I am going to be honest.  Her words stung because they pissed me off, then I got pissed off at myself because I felt embarrassed with my weight gain and wanted to leave the store.  But I did not.  Did she display enough judgement to not make such a generalization? No. But was she wrong? Not at all especially if we go by the what we normally see in running magazines.

She was right.  I don't look like the runners you see on magazines.  I am 6'1" and 210.  I AM NOT A PETITE WOMAN. Yes I'm overweight.  In triathlons I would be considered a "Clysdale" division (by the way, WTH is up with that?).  I have reasons-- not excuses-- as to why I gained weight and am working damn hard on getting healthier.  I go out there and give it my all when I work out. No I'm not skinny with chiseled muscles that make me look ripped. 
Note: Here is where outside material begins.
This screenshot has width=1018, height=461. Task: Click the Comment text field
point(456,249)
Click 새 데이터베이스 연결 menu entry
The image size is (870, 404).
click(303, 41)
But she was also wrong.  Simply because I don't look like a pro runner does not mean I love running any less and I am not a runner.  I love it with all my heart since the first time I tied my first pair of shoes. I am a runner and just because some people deem my body type "non-runner like" doesn't mean anything. 

But here is why the snobs of the world need to be careful what they say-- not only does it give the sport a bad name but comments like this can make someone who is thinking about giving running a try, hesitant about taking that first step.  However there are good news ladies and gents-- and that is that no matter what body type you have, the minute you start running, no matter how slow or fast, you ARE a runner.  So don't you EVER let any running snob tell you otherwise.  Instead, put one foot in front of the other and show them what grace under criticism looks like.   Happy running!

 I may be joining one of these awesome ladies: Week In Review / Sunday Fitness & Food / Fit Fashionable Friday / Friday Five 2.0 / Tuesdays on the Run/ Wild Workout Wednesday /


  1. Since when does the way one looks indicate running experience?? I'm sorry you had to endure that ignorance.

  2. Wow! I cannot believe she would say that. Shame on herself. No matter what size or shape we are doesn't indicate whether we are a beginner or advanced runner. I hope you didn't buy those shoes from her!

    1. I didn't. The manager noticed I was leaving so soon and asked if I found what I needed and I said "sure, a unhealthy dose of body shaming. Have a wonderful day. Not sure what happened after that because I left.

  3. Seriously????? Has this chick not had any customer service lessons? (obviously, she was not going for a big sale with a slice of sales commission). Sorry you had to be a part of that...but it sounds like you handled it with grace and dignity.

    1. Lol... that's what I said to my husband. Those shoes are expensive and that would've been a good mission.

  4. Oh, I absolutely had that experience the last time I went to get fitted & I AM petite (and not too heavy). In my case, I think it was the grey hair + the fact that I'm curvy and don't really have a runner's body, either.

    However, as we continued to talk, it quickly became clear to him (I think) that I actually knew what I was talking about & what I wanted.

    It's the old Don't read a book by its cover. So it's not just you!

    1. You are a better human being than me. At that point I was just turned off by the situation. And absolutely about not reading a book by its cover-- something I'm trying to teach my stepkids.

  5. OMG--I can't breathe! Who would say such a stupid thing? I would have walked out of that store. What does she know?

    My husband always is amazed at the variety of body shapes at my races. And let me tell you that I have a lot of runners twice my size easily passing me. There is no "typical" runner's body. OMG. I'm speechless.

  6. Wow, I can't believe that woman said that to you - she was so WRONG - I would have requested to speak to the manager! Sorry you had to go through that!